Dienstag, 24. Mai 2016

Debatte um Selbstmord Zurich-Finanzchef Wauthier schrieb zwei Abschiedsbriefe

Josef Ackermann: Einziger namentlich genannter Manager in Wauthiers Abschiedsbriefen

Der wohl durch Selbsttötung ums Leben gekommene Ex-Zurich-Finanzchef Pierre Wauthier hat Medienberichten zufolge zwei verschiedene Abschiedsbriefe verfasst - einen an die Familie, einen an den Versicherer selbst. Kritisiert wird darin namentlich nur ein Manager: Josef Ackermann.

Hamburg - Der am vergangenen Montag tot aufgefundene Finanzchef des Schweizer Versicherers Zurich, Pierre Wauthier, hat nach Medienberichten zwei Abschiedsbriefe hinterlassen. Wie das "Handelsblatt" und das Magazin "Focus" am Samstag und Sonntag vorab berichteten, wird in einem der Schreiben der nach dem Tod Wauthiers als Verwaltungsratspräsident der Zurich Insurance Group zurückgetretene Josef Ackermann als einziger Manager namentlich genannt. Laut "Handelsblatt" ist einer der Briefe an die Familie, der andere an die Zurich-Gruppe gerichtet. Dies hätten mit den Schreiben Vertraute gesagt.

Dem "Handelsblatt" zufolge beklagt der Finanzchef die Gesprächskultur im Konzern, die er nach Angaben von Eingeweihten insgesamt als furchtbar empfunden habe. Es gehe um zwei Zusammentreffen mit Ackermann. Wauthier habe demnach bei der Vorstellung der Halbjahreszahlen im Verwaltungsrat die Einschätzung geäußert, dass die Anleger die Zahlen recht gut aufnehmen würden. Ackermann habe dem widersprochen, was eine Diskussion zur Folge hatte, berichtete das Blatt unter Berufung auf ranghohe Zurich-Kreise.
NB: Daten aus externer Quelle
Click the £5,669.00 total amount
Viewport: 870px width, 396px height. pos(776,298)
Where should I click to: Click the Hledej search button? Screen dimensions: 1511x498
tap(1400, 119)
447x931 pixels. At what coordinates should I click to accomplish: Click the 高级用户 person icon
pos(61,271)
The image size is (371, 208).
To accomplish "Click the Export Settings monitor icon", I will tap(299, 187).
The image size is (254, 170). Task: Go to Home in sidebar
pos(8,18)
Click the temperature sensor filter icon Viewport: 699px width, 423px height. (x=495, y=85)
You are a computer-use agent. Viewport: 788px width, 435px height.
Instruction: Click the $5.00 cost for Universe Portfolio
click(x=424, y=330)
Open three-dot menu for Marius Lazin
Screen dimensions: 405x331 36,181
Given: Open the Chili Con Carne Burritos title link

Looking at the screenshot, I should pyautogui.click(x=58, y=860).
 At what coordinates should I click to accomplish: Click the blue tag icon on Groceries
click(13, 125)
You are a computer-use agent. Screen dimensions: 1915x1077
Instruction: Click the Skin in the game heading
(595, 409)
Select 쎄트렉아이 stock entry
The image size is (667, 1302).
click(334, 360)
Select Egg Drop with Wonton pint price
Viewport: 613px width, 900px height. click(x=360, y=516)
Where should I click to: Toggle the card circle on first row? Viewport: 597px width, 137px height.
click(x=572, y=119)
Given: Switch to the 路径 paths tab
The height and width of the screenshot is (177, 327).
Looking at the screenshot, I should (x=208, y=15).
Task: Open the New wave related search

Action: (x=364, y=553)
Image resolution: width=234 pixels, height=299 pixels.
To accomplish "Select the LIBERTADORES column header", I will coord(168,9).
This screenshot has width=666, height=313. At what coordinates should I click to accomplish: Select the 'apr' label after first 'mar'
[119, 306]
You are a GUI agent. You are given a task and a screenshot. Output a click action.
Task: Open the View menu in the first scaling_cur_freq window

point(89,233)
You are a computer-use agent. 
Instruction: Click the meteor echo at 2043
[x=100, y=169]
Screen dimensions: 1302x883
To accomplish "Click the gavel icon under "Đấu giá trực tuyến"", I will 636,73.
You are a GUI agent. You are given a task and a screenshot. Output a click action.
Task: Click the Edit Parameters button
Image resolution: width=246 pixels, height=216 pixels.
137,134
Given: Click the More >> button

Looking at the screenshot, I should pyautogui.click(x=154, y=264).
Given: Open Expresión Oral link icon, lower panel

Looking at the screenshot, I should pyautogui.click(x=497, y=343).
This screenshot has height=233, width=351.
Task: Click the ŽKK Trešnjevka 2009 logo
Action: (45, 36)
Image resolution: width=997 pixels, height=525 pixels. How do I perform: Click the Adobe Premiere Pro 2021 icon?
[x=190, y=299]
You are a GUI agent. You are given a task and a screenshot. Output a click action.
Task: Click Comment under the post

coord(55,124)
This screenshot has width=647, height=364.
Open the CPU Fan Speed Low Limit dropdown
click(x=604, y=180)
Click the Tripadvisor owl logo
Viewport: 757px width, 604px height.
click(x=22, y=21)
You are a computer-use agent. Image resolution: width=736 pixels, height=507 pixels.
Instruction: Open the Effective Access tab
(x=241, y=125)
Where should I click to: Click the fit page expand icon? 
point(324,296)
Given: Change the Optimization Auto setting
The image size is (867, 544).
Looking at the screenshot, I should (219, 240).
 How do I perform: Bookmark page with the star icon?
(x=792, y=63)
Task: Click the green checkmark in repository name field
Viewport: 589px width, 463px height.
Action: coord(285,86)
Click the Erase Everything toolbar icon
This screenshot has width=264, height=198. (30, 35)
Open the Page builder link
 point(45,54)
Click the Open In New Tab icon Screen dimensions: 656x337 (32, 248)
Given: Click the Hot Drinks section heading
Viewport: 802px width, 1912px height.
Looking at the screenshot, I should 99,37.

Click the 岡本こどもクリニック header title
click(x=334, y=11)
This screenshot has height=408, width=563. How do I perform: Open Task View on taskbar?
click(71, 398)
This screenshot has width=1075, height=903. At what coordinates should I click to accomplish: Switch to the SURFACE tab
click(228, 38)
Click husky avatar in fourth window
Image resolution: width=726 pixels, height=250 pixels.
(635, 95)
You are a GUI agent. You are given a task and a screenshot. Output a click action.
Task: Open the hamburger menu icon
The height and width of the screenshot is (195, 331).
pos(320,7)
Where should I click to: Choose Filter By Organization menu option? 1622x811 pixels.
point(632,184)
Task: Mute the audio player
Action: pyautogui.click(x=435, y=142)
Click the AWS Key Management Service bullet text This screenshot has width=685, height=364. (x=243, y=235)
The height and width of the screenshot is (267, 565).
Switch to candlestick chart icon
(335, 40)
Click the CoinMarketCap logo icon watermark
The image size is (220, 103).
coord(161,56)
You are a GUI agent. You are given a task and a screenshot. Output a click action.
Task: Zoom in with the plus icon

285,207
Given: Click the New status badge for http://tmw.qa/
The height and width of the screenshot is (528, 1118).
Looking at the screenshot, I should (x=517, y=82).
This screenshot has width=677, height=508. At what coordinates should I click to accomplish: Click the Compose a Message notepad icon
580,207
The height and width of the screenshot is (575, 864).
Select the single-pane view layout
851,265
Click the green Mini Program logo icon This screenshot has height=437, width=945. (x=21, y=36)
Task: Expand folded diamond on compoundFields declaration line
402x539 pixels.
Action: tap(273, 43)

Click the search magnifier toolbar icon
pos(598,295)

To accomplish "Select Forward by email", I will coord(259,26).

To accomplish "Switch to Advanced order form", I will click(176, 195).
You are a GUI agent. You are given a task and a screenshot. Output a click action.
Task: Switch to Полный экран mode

Der 53-jährige Finanzchef müsse die Unterredung mit Ackermann als besonders verletzend empfunden haben, berichtete "Focus" unter Berufung auf Eingeweihte. Der Brief sei emotional gehalten und beinhalte verschiedene Schuldzuweisungen.

Verwaltungsrat prüft Umgang im Führungsgremium

Bei einer Telefonkonferenz am Freitag hatte Ackermanns Nachfolger Tom de Swaan bestätigt, dass es in einem Abschiedsbrief um das Verhältnis zwischen Ackermann und Wauthier gehe. Ackermann, der frühere Vorstandssprecher der Deutschen Bank, war seit März 2012 Verwaltungsratschef des Schweizer Zurich-Versicherungskonzerns.

Wauthier war am vergangenen Montag tot in seinem Haus im Kanton Zug aufgefunden worden. Die Polizei geht von Selbstmord aus. Am Donnerstag hatte Ackermann überraschend seinen sofortigen Rücktritt als Präsident des Verwaltungsrats von Zurich angekündigt. Er habe "Grund zur Annahme, dass die Familie meint, ich solle meinen Teil der Verantwortung hierfür tragen, ungeachtet dessen, wie unbegründet dies objektiv betrachtet auch sein mag", erklärte Ackermann.

Schweizer Medien hatten schon am Freitag berichtetet, dass sich Wauthier von Ackermann unter Druck gesetzt gefühlt und dies in seinem Abschiedsbrief deutlich gemacht habe. Der Zurich-Verwaltungsrat prüfe derzeit, ob ungebührender Druck auf den Finanzchef ausgeübt worden sei, sagte de Swaan.

Zurich-Chef würdigt Leistungen Wauthiers

Zurich-Chef Martin Senn, hat indes die Arbeit des toten Finanzvorstands Pierre Wauthier gewürdigt. Dieser habe hervorragende Arbeit geleistet. "Er war eine hoch geschätzte Persönlichkeit", sagte Senn der "Neuen Zürcher Zeitung" am Sonntag. Probleme habe er bei dem Manager auch bei einer gemeinsamen Dienstreise kurz vor dessen Selbsttötung nicht erkannt.

Der Tod des Finanzchefs und der Rücktritt des Verwaltungsratsvorsitzenden Josef Ackermann hätten den guten Ruf des Unternehmens aber belastet. "Ich arbeite jetzt daran, dass wir diesen Reputationsverlust, diese Wolke, die sich über das Unternehmen gelegt hat, wieder wegblasen können", sagte Senn.